I often joke about how St Paul is a suburb of Minneapolis, but it’s always been in jest, a gentle sibling ribbing.

That was until I took a bike ride on Wheelock Pkwy last weekend.  This road, marked as an on-street bikeway on St Paul’s official Bike Map, doesn’t have a single bike facility.  Not a lane, not a sharrow, no little bike symbols painted on the pavement, just a few faded signs every mile or so proclaiming it a “Bike Route.”

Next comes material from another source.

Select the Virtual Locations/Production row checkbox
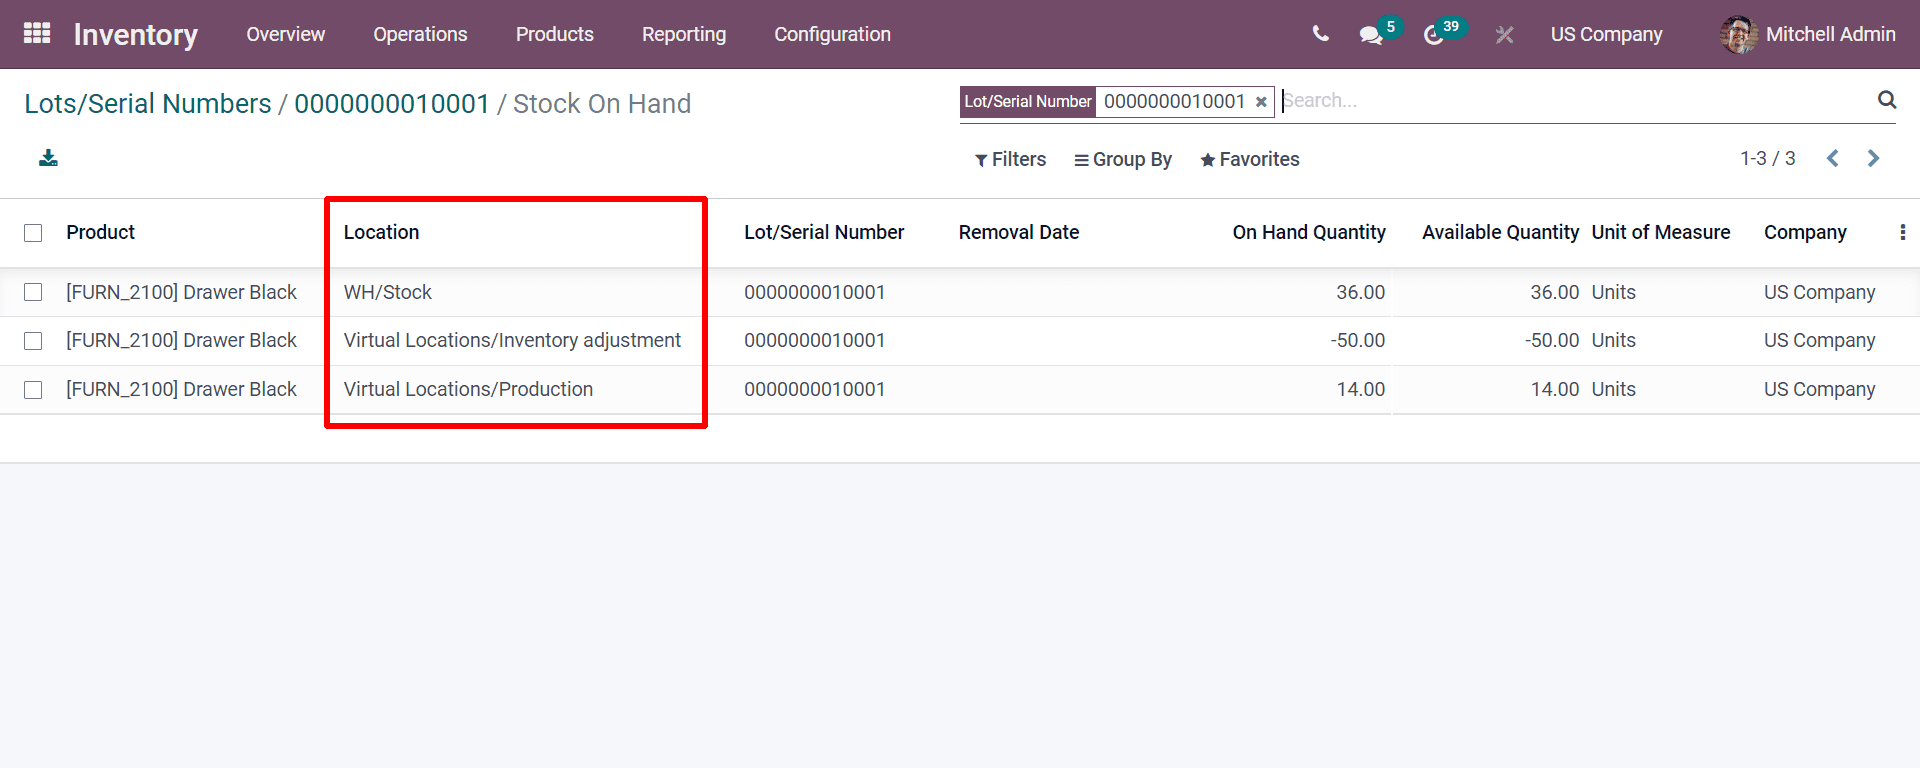 pyautogui.click(x=33, y=390)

Wheelock Parkway seems to have been built around 1920 (it appeared on a Hudson map from 1922, but not on a Blue Book map from 1920) as one of the inter-war period’s recreational driving parkways.  If there were park facilities along the road at one point, they’re gone now, although a long segment of the road follows a wooded bluff, making it feel sorta park-y.  Wheelock is built for driving, and although maybe drivers were able to keep their speed down in the 20s, when they were still afraid of driving so fast their faces would peel off, no such fear lightens the feet of today’s motorists, who speed down Wheelock with only rare stop signs to slow them.  If you’d prefer to traverse this parkway at a leisurely pedestrian pace, then tough crackers, Mrs. Grundy, because the so-called parkway is even missing sidewalks for most of its length.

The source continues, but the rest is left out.